Even if Musk stops short of a full endorsement of DeSantis, aligning with his presidential announcement puts him and the company more squarely into a presidential election than any other tech company before it. Twitter, Facebook and others have launched election hubs and voter registration efforts, but have kept candidates at arm’s length.

That’s a debatable premise, particularly if you were conscious and literate prior to 2009. That’s when the public began to learn the extent of the cooperation between Barack Obama’s 2008 presidential campaign and tech entrepreneur Chris Hughes, who, according to a Fast Company exposé, “helped create two of the most successful startups in modern history, Facebook and the Barack Obama campaign.”
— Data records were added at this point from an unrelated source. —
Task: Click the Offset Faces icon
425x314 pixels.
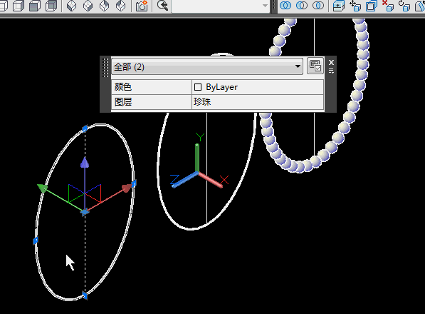Action: pyautogui.click(x=372, y=6)
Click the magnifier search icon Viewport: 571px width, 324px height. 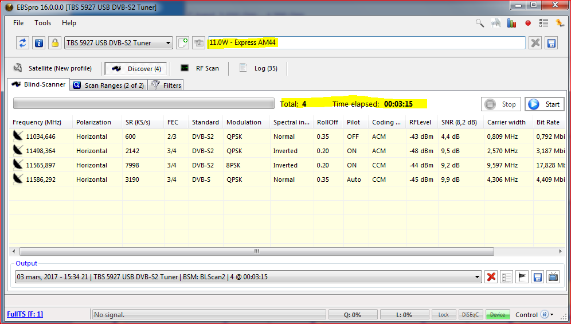click(x=480, y=24)
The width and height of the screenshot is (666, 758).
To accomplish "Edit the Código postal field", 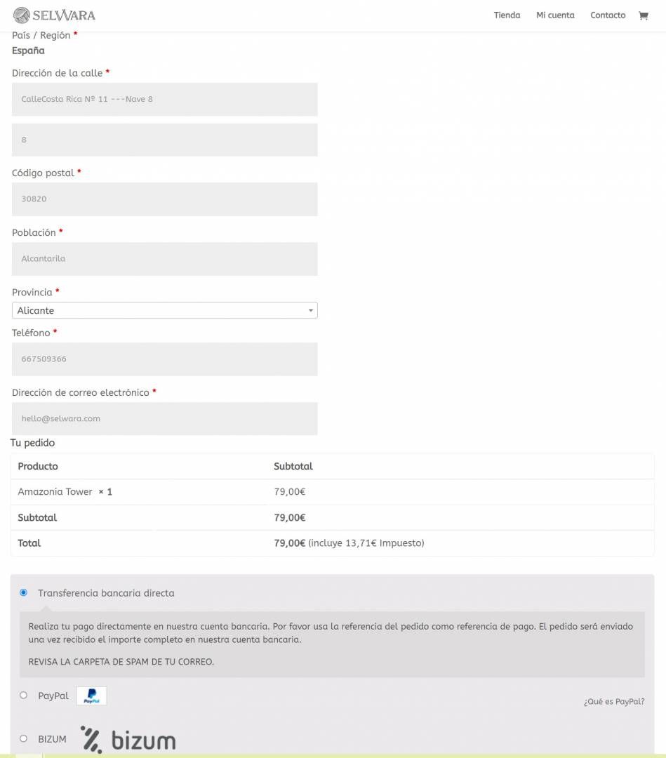I will pos(165,199).
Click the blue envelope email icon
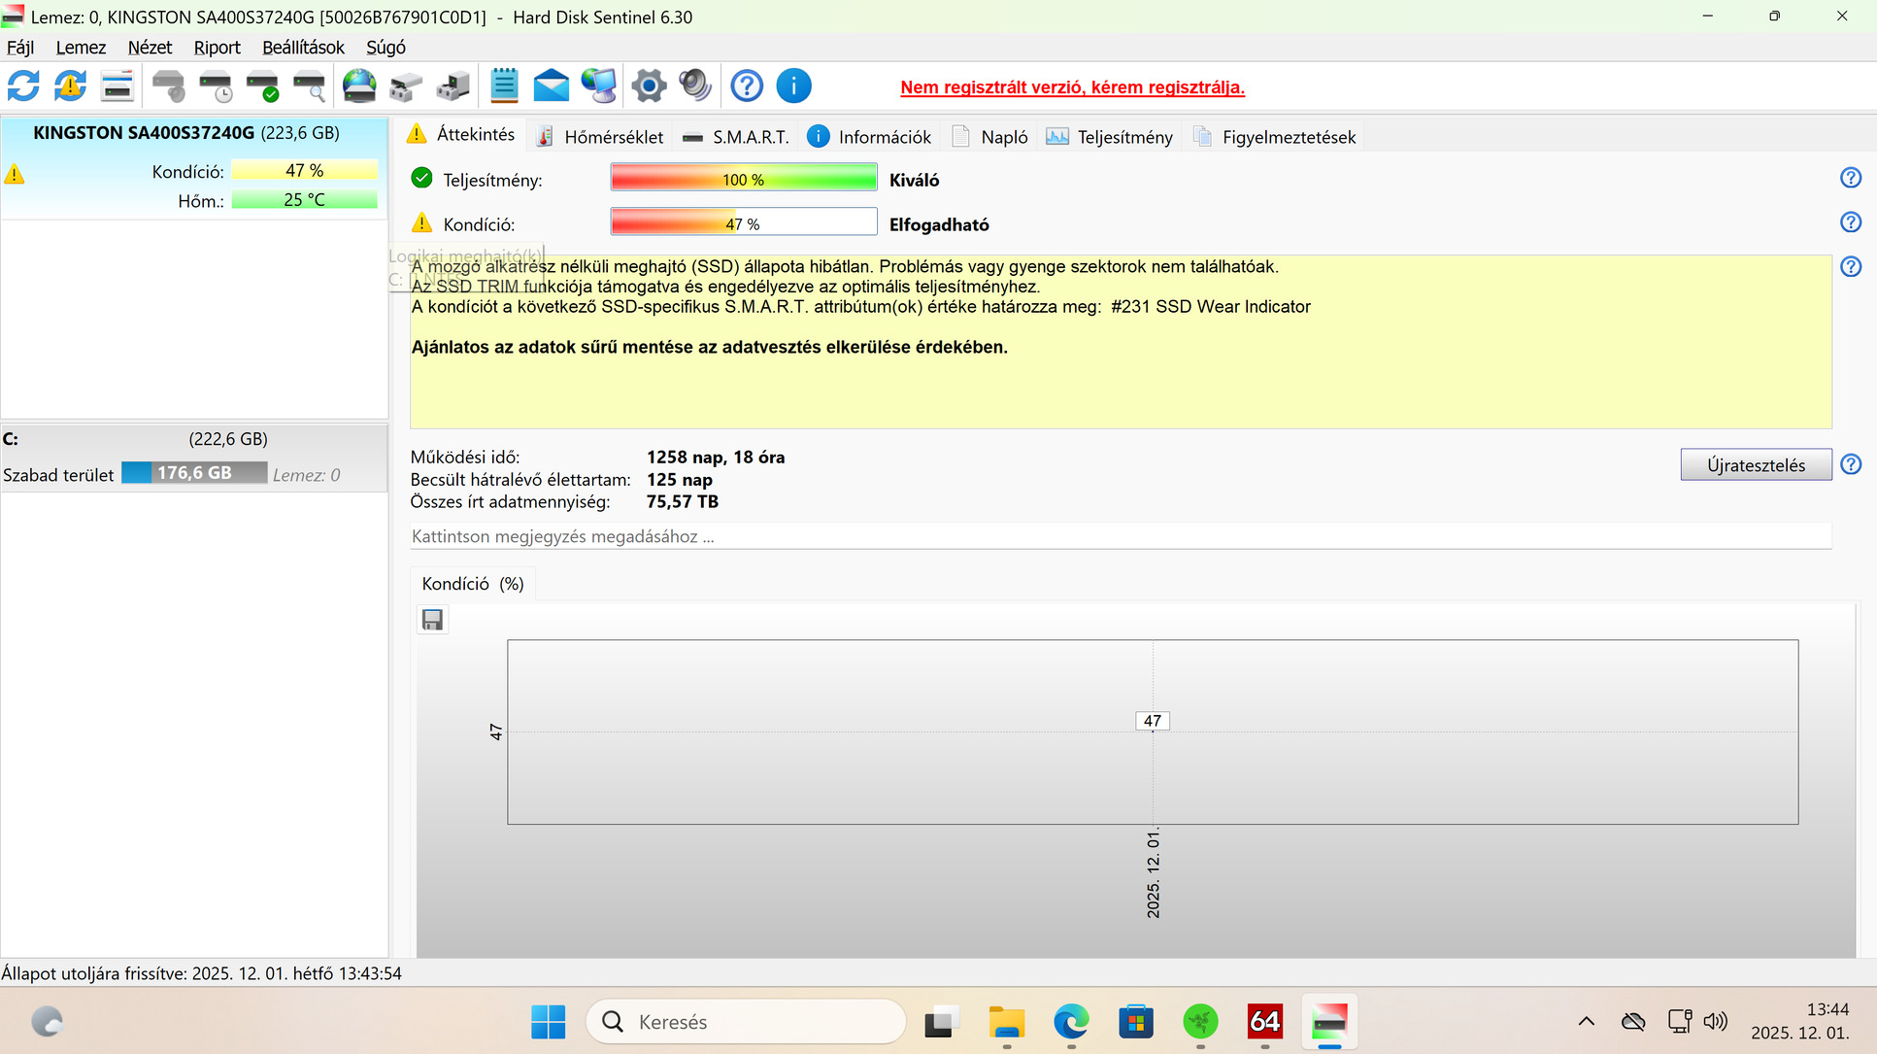The width and height of the screenshot is (1877, 1054). point(551,86)
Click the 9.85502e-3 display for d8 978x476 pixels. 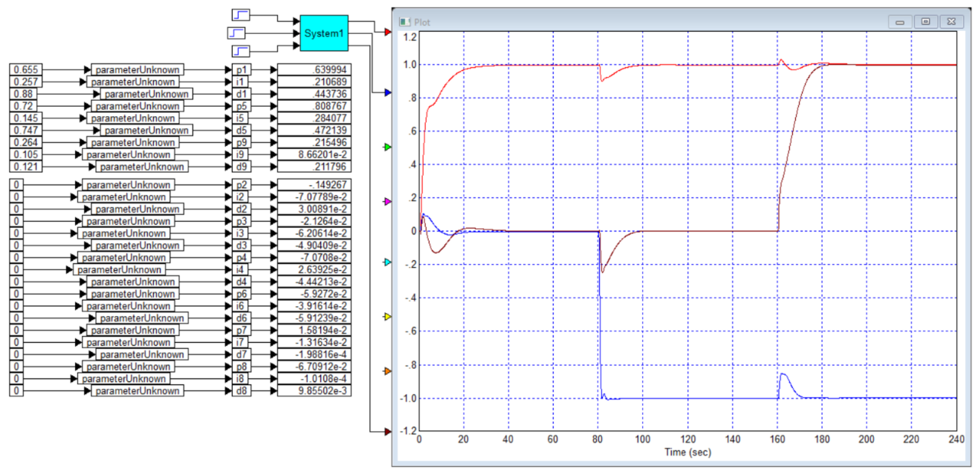[314, 391]
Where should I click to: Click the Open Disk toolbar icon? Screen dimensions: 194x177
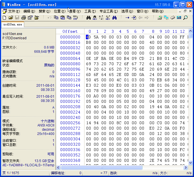(x=160, y=18)
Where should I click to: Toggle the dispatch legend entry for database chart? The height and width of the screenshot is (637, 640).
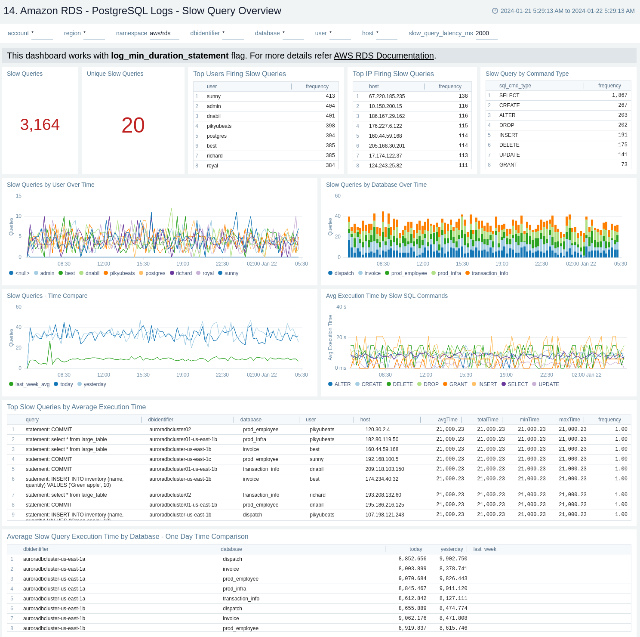click(x=341, y=273)
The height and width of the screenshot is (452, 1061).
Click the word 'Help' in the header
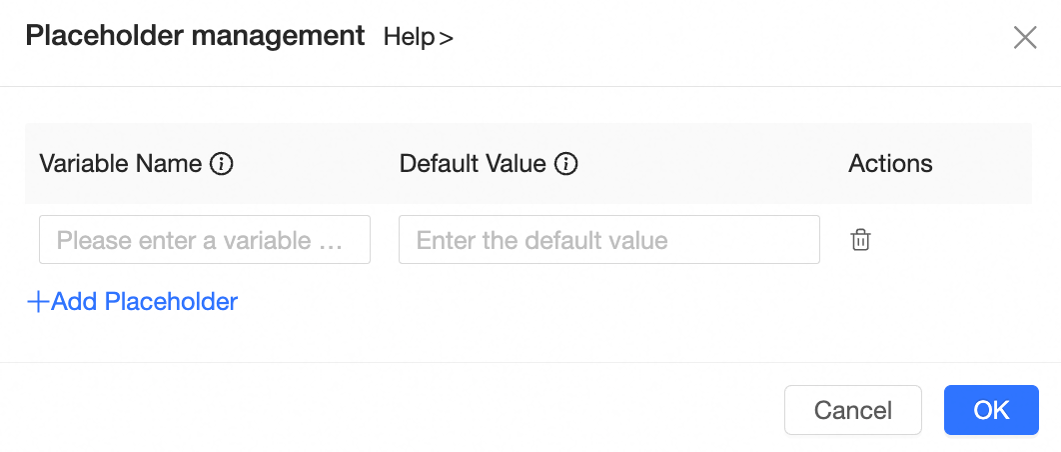coord(409,38)
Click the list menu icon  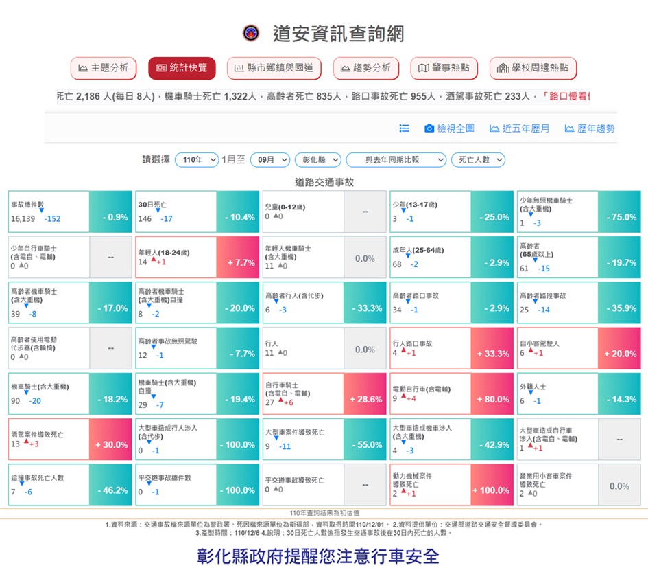pyautogui.click(x=404, y=128)
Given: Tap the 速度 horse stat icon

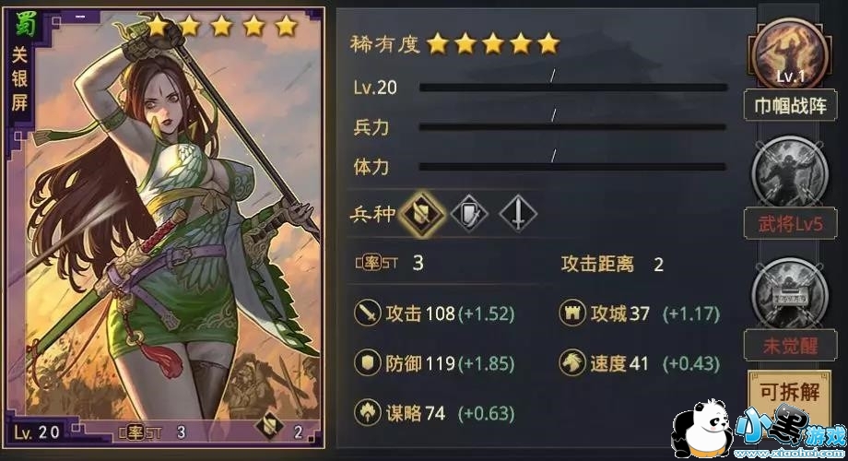Looking at the screenshot, I should (x=572, y=362).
“His key tool was My.BarackObama.com, or MyBO for short, a surprisingly intuitive and fun-to-use networking Web site that allowed Obama supporters to create groups, plan events, raise funds, download tools, and connect with one another — not unlike a more focused, activist Facebook,” the report read. Fast Company relates the degree to which Hughes’s work on the campaign and his ties to the tech world “became critically important” to Obama’s electoral successes, according to Obama ’08 campaign manager David Plouffe.

But the 2008 operation would pale in comparison to 2012. Washington Post reporter Dan Balz’s thorough breakdown of the blurred lines between the tech industry and Obama’s political operation — also after the fact, in 2013 — is instructive. “Early in 2011, some Obama operatives visited Facebook, where executives were encouraging them to spend some of the campaign’s advertising money with the company,” his report noted. It wasn’t just the ad space Facebook owned but its proprietary technology that boosted Obama’s reelection efforts:

If a person signed on to Dashboard through his or her Facebook account, the campaign could, with permission, gain access to that person’s Facebook friends. The Obama team called this “targeted sharing.” It knew from other research that people who pay less attention to politics are more likely to listen to a message from a friend than from someone in the campaign. The team could supply people with information about their friends based on data it had independently gathered. . . . Instead of asking someone to send a message to all of his or her Facebook friends, the campaign could present a handpicked list of the three or four or five people it believed would most benefit from personal encouragement.

Balz’s profile cites “Google’s Eric Schmidt, who offered advice to the campaign,” praising the Obama 2012 team’s “integration of technology and old-fashioned organizing,” which would have been less successful absent the assistance of some of Silicon Valley’s biggest names.

Facebook’s integration with Obama’s political operation eventually became something of a political scandal, but only when Donald Trump’s consultants similarly accessed user data on social-media platforms, albeit in distinct ways and for discreet purposes. Whereas the Obama campaign’s Facebook widget asked users permission to donate, learn voting requirements, and identify persuadable neighbors to canvas on the candidate’s behalf, users who accessed an app controlled by Cambridge Analytica were not informed that their data would be supplied to the Trump campaign.

That’s a distinction with a difference. The Trump campaign’s data-mining and microtargeting efforts were, however, unremarkable because Obama’s example made them unremarkable. “We had consent,” Obama 2012 online organizing director Betsy Hoover told NPR. “It was within Facebook’s terms of service, and we were very minimalist with how we used that data.” Facebook altered its terms of service during Obama’s second term in office to prevent the sort of data sharing from which the president’s campaign benefited. But at the time, it was all above board.

How does any of this compare with Ron DeSantis’s sit-down with Elon Musk, which is set to be broadcast on Twitter? It doesn’t. But the assertion to the contrary from NBC News’s reporters provides a useful opportunity to remind voters just how tightly wedded Silicon Valley was to Barack Obama’s campaigns. We haven’t seen anything like it since.